Contrairement à ce que je pensais la Loire est toujours aussi belle et les vignes sont toujours présentes. Ancenis était jadis un port actif où transitaient les vins de Loire, et le sel breton récolté à Guérande. Tout un passé historique mériterait là aussi qu’on s’y arrête. Le parcours tire à sa fin. En début d’année, j’avais prévu de découvrir le pays de Loire d’un point de vue touristique, historique. C’était avant. Le hasard des rencontres et de l’actualité a bousculé mes intentions. Là, en plus de la découverte, même si quelque fois elle est un peu rapide donc superficielle, je vis une expérience collective dans l’espace et dans le temps. Ma gazelle dans ce voyage me sert une nouvelle fois d’outil de communication, de média. Je ne pédale pas de la même manière que dans un simple périple, je rencontre des personnes engagées pour un changement de société, je découvre de nouveaux amis. Quelles richesses suis-je en train d’engranger. Quelles belles découvertes que celles de la nature humaine. Heureusement, les pays de la Loire, j’ai encore quelques années devant moi pour les découvrir en profondeur, y vagabonder en école buissonnière. Je reviendrai, c’est sûr.

Ce sont mes moments de grâce, de réflexion sur les bienfaits du vélo. Comme sur la route africaine, je n’y échappe pas.
Après une petite sieste dans l’herbe, nous reprenons la route. Il fait chaud. Nous relâchons un peu, beaucoup même, surtout moi. A Oudon, on s’y perd, on passe et repasse la Loire, un motard va nous conseiller. Finalement, on ne prend pas le chemin indiqué sur le guide qui nous emmène sur un coteau pentu et nous empruntons sur une dizaine de kilomètres une sorte de piste VTT jusque Mauves le long de la ligne de chemin de fer où je me régale. Je file en tête, ma folie du VTT reprend le dessus. J’en oublie mes coéquipiers, je ne les vois plus, je ne les entends plus. Ils peuvent avoir une crevaison, c’est justement le cas pour Dona.

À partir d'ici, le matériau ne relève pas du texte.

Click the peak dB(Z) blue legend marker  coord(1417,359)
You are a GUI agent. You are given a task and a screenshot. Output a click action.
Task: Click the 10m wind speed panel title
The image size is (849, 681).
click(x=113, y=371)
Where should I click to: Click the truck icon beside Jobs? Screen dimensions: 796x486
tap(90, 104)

Alors que j’aurais aimé la fin de l’étape à Mauves, je ne suis pas au bout de mes peines, une grande montée nous attend pour gagner Sucé. Des personnes nous proposent de l’eau fraîche, elles nous apprennent qu’elles en ont déjà distribué à une équipe de marcheurs qui venaient d’Angers. Nous sommes donc sur la bonne route.

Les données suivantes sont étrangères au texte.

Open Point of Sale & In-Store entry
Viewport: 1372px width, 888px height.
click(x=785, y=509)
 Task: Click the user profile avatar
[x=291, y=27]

Après quelques difficultés à trouver la direction de Sucé, nous arrivons tardivement à l’étape mais nous sommes comme d’habitude chaleureusement accueillis dans une ferme, celle d’Hubert Jahan. Il ne nous reste plus qu’à nous installer à la grande table et consommer le repas qui est déjà servi. La joie règne comme d’habitude. Je retrouve les personnes avec qui j’avais eu des contacts téléphoniques et d’autres que j’avais rencontrées à Nantes au festival du voyage à vélo en novembre dernier.
Discussions, échanges d’expériences, distribution de cigarettes par Dona. J’adore, tout du long du voyage, elle a offert de petites cigarettes des « bidis » (beedis) qu’elle a ramené d’Inde. C’est le moment de détente des fumeurs. Elles sont effilées et roulées dans une feuille épaisse de couleur sépia attachée par un petit fil de coton rose ou bleu. Autrefois, les hippies fumaient avec dévotion ces petites cigarettes indiennes artisanales comme si elles leur apportaient un peu de la sagesse de l’Orient. Je retrouve des sensations identiques chaque soir et cela m’amuse. Le parfum agréable que la fumée des « bidis » dégage ne provient pas de l’eucalyptus mais de la feuille de kendu (un arbre des forêts tropicales de l’Inde) qui l’enroule.

La fin du jour approchant, on monte les tentes dans la prairie au milieu des animaux, douce nuit après tous les efforts d’une fin de parcours un peu compliquée.